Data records
══════════

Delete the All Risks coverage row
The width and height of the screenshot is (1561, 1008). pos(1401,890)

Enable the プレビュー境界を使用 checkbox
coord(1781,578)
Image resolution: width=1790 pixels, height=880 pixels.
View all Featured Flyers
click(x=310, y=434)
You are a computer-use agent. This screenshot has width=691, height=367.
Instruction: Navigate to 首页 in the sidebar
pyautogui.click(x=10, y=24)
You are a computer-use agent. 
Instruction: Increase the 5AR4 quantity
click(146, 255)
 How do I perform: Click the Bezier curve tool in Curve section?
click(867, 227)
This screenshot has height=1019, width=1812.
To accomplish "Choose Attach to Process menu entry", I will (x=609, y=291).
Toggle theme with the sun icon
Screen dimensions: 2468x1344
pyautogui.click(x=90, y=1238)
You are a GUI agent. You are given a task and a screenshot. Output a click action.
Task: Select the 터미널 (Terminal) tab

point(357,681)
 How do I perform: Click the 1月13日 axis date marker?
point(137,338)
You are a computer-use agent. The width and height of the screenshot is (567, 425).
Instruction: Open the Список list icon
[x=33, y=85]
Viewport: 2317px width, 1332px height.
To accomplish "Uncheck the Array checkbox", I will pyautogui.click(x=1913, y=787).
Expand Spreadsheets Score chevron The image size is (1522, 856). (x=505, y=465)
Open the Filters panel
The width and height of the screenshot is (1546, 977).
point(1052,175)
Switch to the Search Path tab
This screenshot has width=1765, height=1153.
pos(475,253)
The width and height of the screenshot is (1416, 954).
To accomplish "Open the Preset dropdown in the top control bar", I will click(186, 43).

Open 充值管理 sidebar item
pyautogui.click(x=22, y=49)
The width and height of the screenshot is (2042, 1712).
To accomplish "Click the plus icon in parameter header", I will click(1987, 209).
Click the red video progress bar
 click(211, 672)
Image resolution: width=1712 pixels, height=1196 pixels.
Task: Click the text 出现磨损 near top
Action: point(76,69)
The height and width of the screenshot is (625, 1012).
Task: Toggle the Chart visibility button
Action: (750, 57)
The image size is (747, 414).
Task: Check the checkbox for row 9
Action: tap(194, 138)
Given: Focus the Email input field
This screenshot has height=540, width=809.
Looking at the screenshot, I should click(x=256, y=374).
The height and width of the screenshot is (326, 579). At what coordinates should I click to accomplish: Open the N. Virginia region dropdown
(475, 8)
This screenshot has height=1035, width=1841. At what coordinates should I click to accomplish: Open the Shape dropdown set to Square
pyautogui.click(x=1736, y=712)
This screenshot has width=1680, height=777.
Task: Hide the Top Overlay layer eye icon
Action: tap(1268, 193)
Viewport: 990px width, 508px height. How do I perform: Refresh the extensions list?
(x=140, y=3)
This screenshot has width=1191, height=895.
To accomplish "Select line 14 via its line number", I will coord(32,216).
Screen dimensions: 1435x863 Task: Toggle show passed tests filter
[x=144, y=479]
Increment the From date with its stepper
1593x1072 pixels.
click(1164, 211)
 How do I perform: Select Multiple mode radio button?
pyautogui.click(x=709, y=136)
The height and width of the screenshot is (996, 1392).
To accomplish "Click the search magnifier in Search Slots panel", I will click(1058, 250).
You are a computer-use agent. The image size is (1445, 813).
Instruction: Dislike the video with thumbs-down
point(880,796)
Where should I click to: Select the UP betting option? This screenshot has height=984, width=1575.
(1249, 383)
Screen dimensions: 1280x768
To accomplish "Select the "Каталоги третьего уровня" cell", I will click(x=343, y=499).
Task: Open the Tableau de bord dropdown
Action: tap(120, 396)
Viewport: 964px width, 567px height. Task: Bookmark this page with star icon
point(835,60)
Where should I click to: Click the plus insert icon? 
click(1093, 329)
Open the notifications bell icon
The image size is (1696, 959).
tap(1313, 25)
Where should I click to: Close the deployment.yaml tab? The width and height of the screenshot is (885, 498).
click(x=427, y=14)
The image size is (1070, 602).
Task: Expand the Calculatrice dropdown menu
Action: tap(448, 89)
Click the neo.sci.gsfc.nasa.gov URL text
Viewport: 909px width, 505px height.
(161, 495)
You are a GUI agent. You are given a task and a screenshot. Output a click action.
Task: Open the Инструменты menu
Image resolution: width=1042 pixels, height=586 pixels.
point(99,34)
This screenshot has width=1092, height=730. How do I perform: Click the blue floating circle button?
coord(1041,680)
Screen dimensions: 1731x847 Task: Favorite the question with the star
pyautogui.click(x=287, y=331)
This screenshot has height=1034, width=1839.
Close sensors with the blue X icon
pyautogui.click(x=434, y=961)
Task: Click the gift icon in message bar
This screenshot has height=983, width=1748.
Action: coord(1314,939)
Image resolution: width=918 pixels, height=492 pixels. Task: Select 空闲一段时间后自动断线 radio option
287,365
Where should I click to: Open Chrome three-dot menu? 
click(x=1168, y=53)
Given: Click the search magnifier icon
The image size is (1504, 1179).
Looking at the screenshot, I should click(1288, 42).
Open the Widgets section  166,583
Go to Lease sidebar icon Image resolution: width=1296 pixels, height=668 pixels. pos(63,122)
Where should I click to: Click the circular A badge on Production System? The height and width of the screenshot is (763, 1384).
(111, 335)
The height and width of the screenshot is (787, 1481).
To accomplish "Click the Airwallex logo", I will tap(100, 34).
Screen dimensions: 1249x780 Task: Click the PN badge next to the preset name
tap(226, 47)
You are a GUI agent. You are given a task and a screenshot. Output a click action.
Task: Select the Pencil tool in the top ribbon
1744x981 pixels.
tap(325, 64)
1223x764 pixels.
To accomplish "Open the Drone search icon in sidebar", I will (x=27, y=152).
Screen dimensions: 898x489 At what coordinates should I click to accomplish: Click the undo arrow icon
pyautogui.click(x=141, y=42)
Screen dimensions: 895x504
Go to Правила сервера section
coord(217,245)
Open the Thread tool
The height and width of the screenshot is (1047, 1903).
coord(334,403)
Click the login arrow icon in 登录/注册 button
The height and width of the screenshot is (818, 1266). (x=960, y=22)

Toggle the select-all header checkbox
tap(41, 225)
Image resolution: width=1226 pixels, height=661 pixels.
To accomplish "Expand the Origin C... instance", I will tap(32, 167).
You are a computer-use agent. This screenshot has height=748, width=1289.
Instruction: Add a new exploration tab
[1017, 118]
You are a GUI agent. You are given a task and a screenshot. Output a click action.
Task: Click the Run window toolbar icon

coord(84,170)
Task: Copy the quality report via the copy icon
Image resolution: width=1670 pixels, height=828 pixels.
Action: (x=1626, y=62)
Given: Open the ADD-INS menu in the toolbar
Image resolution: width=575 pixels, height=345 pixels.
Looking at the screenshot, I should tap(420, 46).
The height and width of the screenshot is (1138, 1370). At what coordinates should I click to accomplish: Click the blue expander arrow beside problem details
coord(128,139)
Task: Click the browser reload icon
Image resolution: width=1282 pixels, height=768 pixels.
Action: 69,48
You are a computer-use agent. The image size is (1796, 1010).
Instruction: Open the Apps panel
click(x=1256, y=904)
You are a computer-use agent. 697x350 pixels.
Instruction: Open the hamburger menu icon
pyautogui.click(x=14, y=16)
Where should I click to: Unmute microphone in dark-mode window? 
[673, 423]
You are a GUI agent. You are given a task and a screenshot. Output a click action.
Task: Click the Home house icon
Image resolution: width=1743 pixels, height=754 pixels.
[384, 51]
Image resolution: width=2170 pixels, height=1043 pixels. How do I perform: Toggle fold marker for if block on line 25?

══════════

YOUR INSTRUCTIONS: Restate each record above exactly, leaving nothing out.

COMPLETED TASK:
Delete the All Risks coverage row
The width and height of the screenshot is (1561, 1008). pos(1401,890)

Enable the プレビュー境界を使用 checkbox
coord(1781,578)
Image resolution: width=1790 pixels, height=880 pixels.
View all Featured Flyers
click(x=310, y=434)
You are a computer-use agent. This screenshot has width=691, height=367.
Instruction: Navigate to 首页 in the sidebar
pyautogui.click(x=10, y=24)
You are a computer-use agent. 
Instruction: Increase the 5AR4 quantity
click(146, 255)
 How do I perform: Click the Bezier curve tool in Curve section?
click(867, 227)
This screenshot has height=1019, width=1812.
To accomplish "Choose Attach to Process menu entry", I will (x=609, y=291).
Toggle theme with the sun icon
Screen dimensions: 2468x1344
pyautogui.click(x=90, y=1238)
You are a GUI agent. You are given a task and a screenshot. Output a click action.
Task: Select the 터미널 (Terminal) tab

point(357,681)
 How do I perform: Click the 1月13日 axis date marker?
point(137,338)
You are a computer-use agent. The width and height of the screenshot is (567, 425).
Instruction: Open the Список list icon
[x=33, y=85]
Viewport: 2317px width, 1332px height.
To accomplish "Uncheck the Array checkbox", I will pyautogui.click(x=1913, y=787).
Expand Spreadsheets Score chevron The image size is (1522, 856). (x=505, y=465)
Open the Filters panel
The width and height of the screenshot is (1546, 977).
point(1052,175)
Switch to the Search Path tab
This screenshot has width=1765, height=1153.
pos(475,253)
The width and height of the screenshot is (1416, 954).
To accomplish "Open the Preset dropdown in the top control bar", I will click(186, 43).

Open 充值管理 sidebar item
pyautogui.click(x=22, y=49)
The width and height of the screenshot is (2042, 1712).
To accomplish "Click the plus icon in parameter header", I will click(1987, 209).
Click the red video progress bar
 click(211, 672)
Image resolution: width=1712 pixels, height=1196 pixels.
Task: Click the text 出现磨损 near top
Action: point(76,69)
The height and width of the screenshot is (625, 1012).
Task: Toggle the Chart visibility button
Action: (750, 57)
The image size is (747, 414).
Task: Check the checkbox for row 9
Action: tap(194, 138)
Given: Focus the Email input field
This screenshot has height=540, width=809.
Looking at the screenshot, I should click(x=256, y=374).
The height and width of the screenshot is (326, 579). At what coordinates should I click to accomplish: Open the N. Virginia region dropdown
(475, 8)
This screenshot has height=1035, width=1841. At what coordinates should I click to accomplish: Open the Shape dropdown set to Square
pyautogui.click(x=1736, y=712)
This screenshot has width=1680, height=777.
Task: Hide the Top Overlay layer eye icon
Action: tap(1268, 193)
Viewport: 990px width, 508px height. How do I perform: Refresh the extensions list?
(x=140, y=3)
This screenshot has width=1191, height=895.
To accomplish "Select line 14 via its line number", I will coord(32,216).
Screen dimensions: 1435x863 Task: Toggle show passed tests filter
[x=144, y=479]
Increment the From date with its stepper
1593x1072 pixels.
click(1164, 211)
 How do I perform: Select Multiple mode radio button?
pyautogui.click(x=709, y=136)
The height and width of the screenshot is (996, 1392).
To accomplish "Click the search magnifier in Search Slots panel", I will click(1058, 250).
You are a computer-use agent. The image size is (1445, 813).
Instruction: Dislike the video with thumbs-down
point(880,796)
Where should I click to: Select the UP betting option? This screenshot has height=984, width=1575.
(1249, 383)
Screen dimensions: 1280x768
To accomplish "Select the "Каталоги третьего уровня" cell", I will click(x=343, y=499).
Task: Open the Tableau de bord dropdown
Action: tap(120, 396)
Viewport: 964px width, 567px height. Task: Bookmark this page with star icon
point(835,60)
Where should I click to: Click the plus insert icon? 
click(1093, 329)
Open the notifications bell icon
The image size is (1696, 959).
tap(1313, 25)
Where should I click to: Close the deployment.yaml tab? The width and height of the screenshot is (885, 498).
click(x=427, y=14)
The image size is (1070, 602).
Task: Expand the Calculatrice dropdown menu
Action: tap(448, 89)
Click the neo.sci.gsfc.nasa.gov URL text
Viewport: 909px width, 505px height.
(161, 495)
You are a GUI agent. You are given a task and a screenshot. Output a click action.
Task: Open the Инструменты menu
Image resolution: width=1042 pixels, height=586 pixels.
point(99,34)
This screenshot has width=1092, height=730. How do I perform: Click the blue floating circle button?
coord(1041,680)
Screen dimensions: 1731x847 Task: Favorite the question with the star
pyautogui.click(x=287, y=331)
This screenshot has height=1034, width=1839.
Close sensors with the blue X icon
pyautogui.click(x=434, y=961)
Task: Click the gift icon in message bar
This screenshot has height=983, width=1748.
Action: coord(1314,939)
Image resolution: width=918 pixels, height=492 pixels. Task: Select 空闲一段时间后自动断线 radio option
287,365
Where should I click to: Open Chrome three-dot menu? 
click(x=1168, y=53)
Given: Click the search magnifier icon
The image size is (1504, 1179).
Looking at the screenshot, I should click(1288, 42).
Open the Widgets section  166,583
Go to Lease sidebar icon Image resolution: width=1296 pixels, height=668 pixels. pos(63,122)
Where should I click to: Click the circular A badge on Production System? The height and width of the screenshot is (763, 1384).
(111, 335)
The height and width of the screenshot is (787, 1481).
To accomplish "Click the Airwallex logo", I will tap(100, 34).
Screen dimensions: 1249x780 Task: Click the PN badge next to the preset name
tap(226, 47)
You are a GUI agent. You are given a task and a screenshot. Output a click action.
Task: Select the Pencil tool in the top ribbon
1744x981 pixels.
tap(325, 64)
1223x764 pixels.
To accomplish "Open the Drone search icon in sidebar", I will (x=27, y=152).
Screen dimensions: 898x489 At what coordinates should I click to accomplish: Click the undo arrow icon
pyautogui.click(x=141, y=42)
Screen dimensions: 895x504
Go to Правила сервера section
coord(217,245)
Open the Thread tool
The height and width of the screenshot is (1047, 1903).
coord(334,403)
Click the login arrow icon in 登录/注册 button
The height and width of the screenshot is (818, 1266). (x=960, y=22)

Toggle the select-all header checkbox
tap(41, 225)
Image resolution: width=1226 pixels, height=661 pixels.
To accomplish "Expand the Origin C... instance", I will tap(32, 167).
You are a computer-use agent. This screenshot has height=748, width=1289.
Instruction: Add a new exploration tab
[1017, 118]
You are a GUI agent. You are given a task and a screenshot. Output a click action.
Task: Click the Run window toolbar icon

coord(84,170)
Task: Copy the quality report via the copy icon
Image resolution: width=1670 pixels, height=828 pixels.
Action: (x=1626, y=62)
Given: Open the ADD-INS menu in the toolbar
Image resolution: width=575 pixels, height=345 pixels.
Looking at the screenshot, I should tap(420, 46).
The height and width of the screenshot is (1138, 1370). At what coordinates should I click to accomplish: Click the blue expander arrow beside problem details
coord(128,139)
Task: Click the browser reload icon
Image resolution: width=1282 pixels, height=768 pixels.
Action: 69,48
You are a computer-use agent. The image size is (1796, 1010).
Instruction: Open the Apps panel
click(x=1256, y=904)
You are a computer-use agent. 697x350 pixels.
Instruction: Open the hamburger menu icon
pyautogui.click(x=14, y=16)
Where should I click to: Unmute microphone in dark-mode window? 
[673, 423]
You are a GUI agent. You are given a task and a screenshot. Output a click action.
Task: Click the Home house icon
Image resolution: width=1743 pixels, height=754 pixels.
[384, 51]
Image resolution: width=2170 pixels, height=1043 pixels. How do I perform: Toggle fold marker for if block on line 25?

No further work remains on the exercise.